* [WHAT THE TASK REQUIRES]:
Every entry must be transcribed exactly. Pictures are not part of the copy.

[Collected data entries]
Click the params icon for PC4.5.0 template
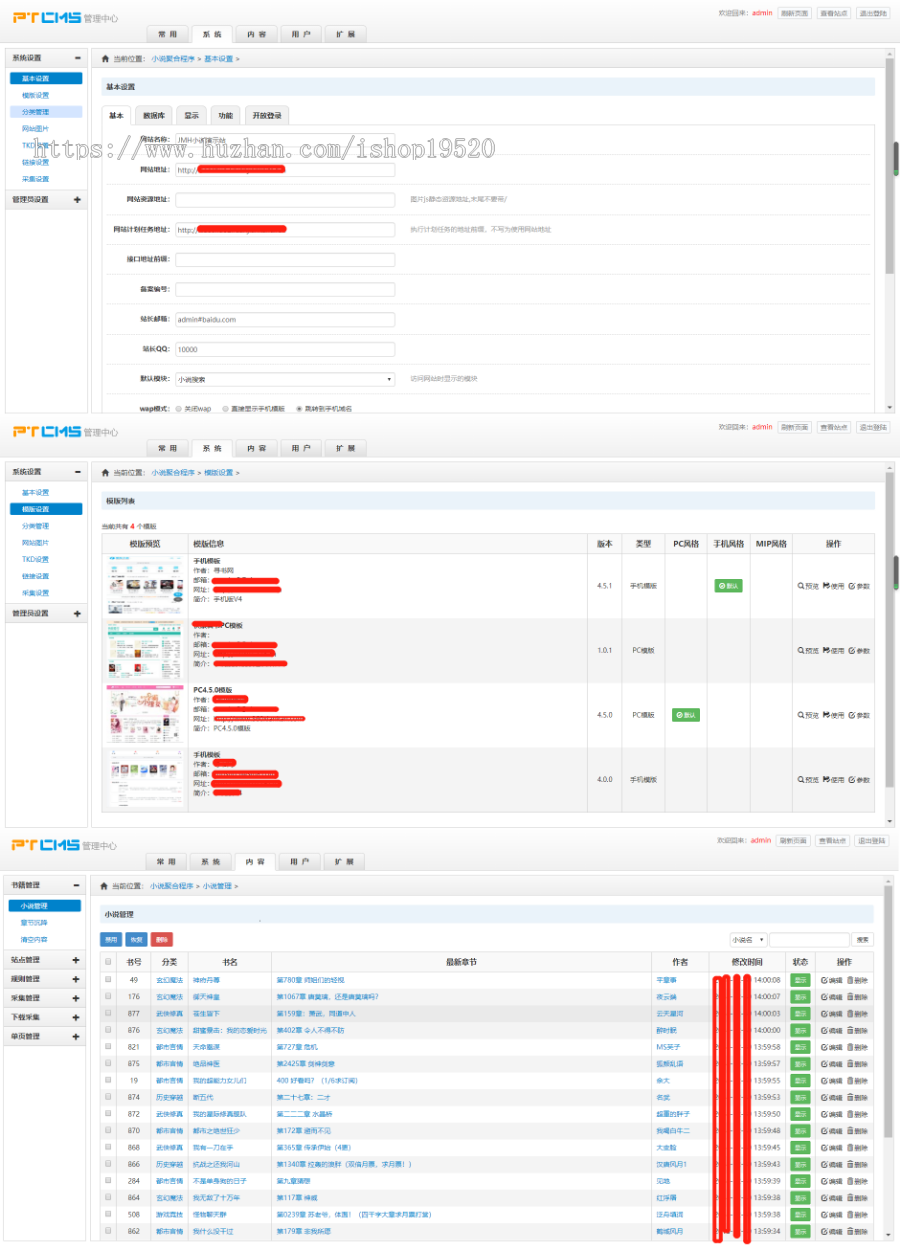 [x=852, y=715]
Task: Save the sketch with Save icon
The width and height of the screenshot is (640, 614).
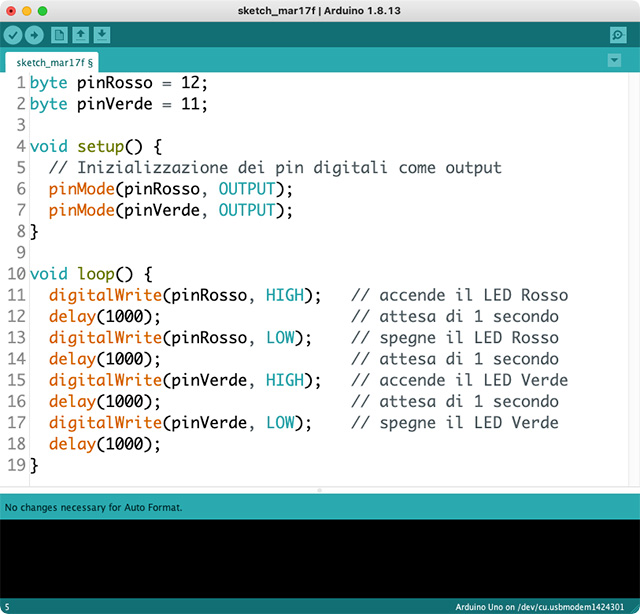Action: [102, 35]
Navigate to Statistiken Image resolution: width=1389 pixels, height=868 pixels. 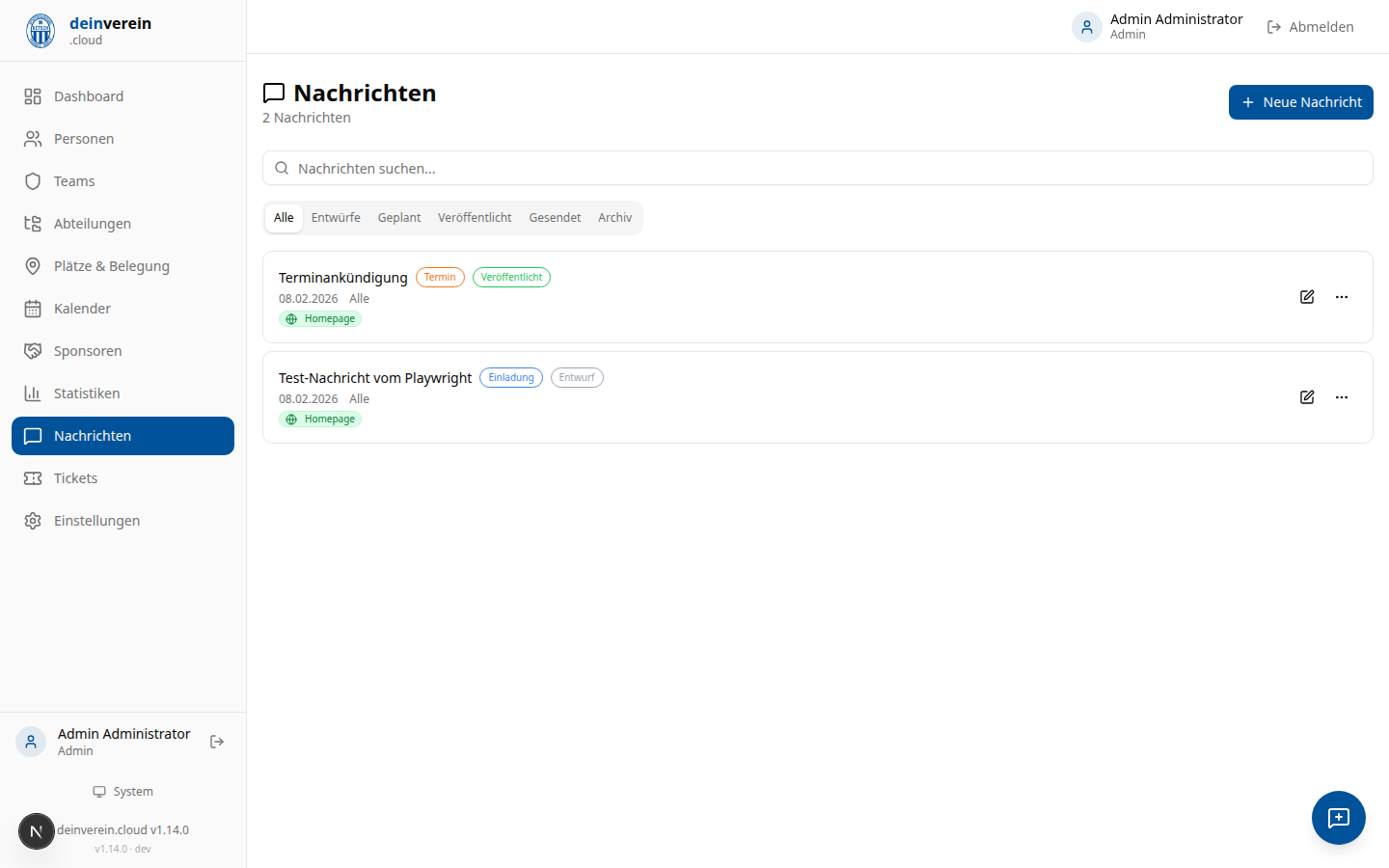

* [OUTPUT]:
Click the params icon for PC4.5.0 template
 [x=852, y=715]
Task: Save the sketch with Save icon
The width and height of the screenshot is (640, 614).
Action: [102, 35]
Navigate to Statistiken Image resolution: width=1389 pixels, height=868 pixels. 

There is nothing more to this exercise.